- What you are asked to do:
Transcribe all of the data, leaving nothing out and changing nothing.
##########
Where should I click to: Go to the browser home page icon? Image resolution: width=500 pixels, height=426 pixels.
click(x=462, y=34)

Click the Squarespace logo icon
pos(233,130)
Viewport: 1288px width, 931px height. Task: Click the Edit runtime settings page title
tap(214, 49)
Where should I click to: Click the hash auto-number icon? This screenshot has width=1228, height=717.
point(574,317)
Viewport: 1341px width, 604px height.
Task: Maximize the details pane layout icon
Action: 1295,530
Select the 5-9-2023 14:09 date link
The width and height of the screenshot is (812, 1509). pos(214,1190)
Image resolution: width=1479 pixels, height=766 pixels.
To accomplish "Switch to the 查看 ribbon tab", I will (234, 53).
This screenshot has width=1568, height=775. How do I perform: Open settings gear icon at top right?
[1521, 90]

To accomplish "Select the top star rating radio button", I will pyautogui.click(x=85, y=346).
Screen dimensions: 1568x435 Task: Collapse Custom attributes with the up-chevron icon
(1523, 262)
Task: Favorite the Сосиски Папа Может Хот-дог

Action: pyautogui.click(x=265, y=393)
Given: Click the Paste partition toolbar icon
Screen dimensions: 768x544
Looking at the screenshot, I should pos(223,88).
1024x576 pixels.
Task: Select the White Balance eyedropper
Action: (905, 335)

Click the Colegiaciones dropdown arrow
##########
- Written response:
Where should I click to: Go to the browser home page icon? Image resolution: width=500 pixels, height=426 pixels.
click(x=462, y=34)

Click the Squarespace logo icon
pos(233,130)
Viewport: 1288px width, 931px height. Task: Click the Edit runtime settings page title
tap(214, 49)
Where should I click to: Click the hash auto-number icon? This screenshot has width=1228, height=717.
point(574,317)
Viewport: 1341px width, 604px height.
Task: Maximize the details pane layout icon
Action: 1295,530
Select the 5-9-2023 14:09 date link
The width and height of the screenshot is (812, 1509). pos(214,1190)
Image resolution: width=1479 pixels, height=766 pixels.
To accomplish "Switch to the 查看 ribbon tab", I will (234, 53).
This screenshot has width=1568, height=775. How do I perform: Open settings gear icon at top right?
[1521, 90]

To accomplish "Select the top star rating radio button", I will pyautogui.click(x=85, y=346).
Screen dimensions: 1568x435 Task: Collapse Custom attributes with the up-chevron icon
(1523, 262)
Task: Favorite the Сосиски Папа Может Хот-дог

Action: pyautogui.click(x=265, y=393)
Given: Click the Paste partition toolbar icon
Screen dimensions: 768x544
Looking at the screenshot, I should pos(223,88).
1024x576 pixels.
Task: Select the White Balance eyedropper
Action: (905, 335)

Click the Colegiaciones dropdown arrow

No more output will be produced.